Whether Jacobs' accusations about Nader's financial dealings were true or just a counterthreat to get Nader to recant his statement remains uncertain. Salon was unable to independently confirm the allegations about legal and financial impropriety. Nader refused to comment for this story, though he was informed about the nature of Jacobs' charges. What is certain is that shortly after Jacobs prepared his affidavit, Nader sent a letter to the FBI retracting what he had said about Jacobs. In a classic nonapology apology, Nader wrote, "This is to inform you that ... all outstanding differences have been settled ... [which] were insignificant in nature. In light of the above, I would now recommend Mr. Jacobs for a position of trust and confidence with the U.S. Government."
But the damage was done. The highly qualified Jacobs didn't get the job with the Senate Select Intelligence Committee, or any other position that required a security clearance. He reluctantly took a job on the staff of Bella Abzug, the late firebrand Democratic congresswoman from New York, and worked on Capitol Hill until he retired in 1994. Jacobs died in 1998 of a neurological disease.
"I believe the way Ted portrays things is accurate," says Nick Zill, a former Nader associate who knew Jacobs when he worked for Nader. "Ted was a straight shooter and not a frivolous person at all. He was very dedicated to Nader's causes." Though Zill didn't know the details of the men's falling out before being shown Jacobs' notes, he says he is not at all surprised by the characterizations of Nader's vindictiveness. Zill and his former wife, Anne Zill, both worked for the Congress Project. The Zills, too, had a bitter parting of ways with Nader.
"While I worked for the Congress Project, I had taken an idea to Nader, the only meeting I ever had with him," says Anne Zill. "He liked my idea about investigating how the media reports on things happening in Congress. So I worked on it during my own time, but I wasn't able to finish it."
Disillusioned by Nader's autocratic management style and with the paltry wages that the Congress Project was paying them -- the couple had three young children who attended a daycare center in Georgetown for the indigent while they worked -- they both decided to leave the project. After Anne left to begin a congressional fellowship, she began getting harassing phone calls from people working for Nader. "I would get phone calls late at night, demanding that I turn over these notes I had taken for this idea. They said I was breaking the law, that I wouldn't get away with this. They said my reputation would suffer." Anne refused to turn over her work, however, based on her belief that the project had been her idea and that she had done it on her own time.
After her fellowship, Anne applied for a job with Stewart Mott, a public-spirited philanthropist who was on President Nixon's enemies list. According to both Anne and Nick Zill, Nader attempted to torpedo her hiring with accusations that she had stolen notes from the Congress Project. She was hired by Mott anyway, and he even threw a party for her at the Kennedy Center. When Nader showed up at the party, Nick was so incensed he threw a glass of water in Nader's face. Thirty-five years later, Anne still works for the Stewart Mott Charitable Trust.

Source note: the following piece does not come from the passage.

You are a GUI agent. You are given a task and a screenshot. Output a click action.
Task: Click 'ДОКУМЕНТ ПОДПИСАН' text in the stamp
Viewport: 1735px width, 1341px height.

Nader "dealt very hierarchically with people through his underlings," says Anne Zill. "At any point, if he had asked me about the notes rather than sending his underlings to come get them, I would have talked with him about it."
"He demanded a kind of loyalty that we found disturbing," says Nick Zill. "Anytime he was going to come into the office, it was like the prophet Mohammed was going to appear. There was this blind obedience that we found cultlike. I think the real reason [Nader told Mott not to hire Anne] was that Stewart was an important source of funds for Nader, and he wanted someone more loyal to him in this position. This nominal dispute over notes is very similar to the Ted Jacobs situation."
While Jacobs may have been damaged more than anyone else by Nader, he was by no means the last intimate associate to suffer Nader's wrath. "These weren't just marginal people who he disagreed with," says Toby Moffett, a former Democratic congressman and another early and close associate of Nader's. "These are people who would have fallen on a sword for him."
Like Nader, Moffett grew up in Connecticut. Their fathers, both Lebanese immigrants, were good friends. When Moffett finished graduate school, his father urged him to get in touch with Nader, who was already a national icon. To Moffett's surprise, not only did Nader take his call, but he asked him to return to Connecticut and start an organization that would later become the model for Citizen Action groups around the country. "I saw a lot of Ralph because he would come back to visit his parents [in Connecticut]. I would stay and eat with the family. To me he was a gigantic hero."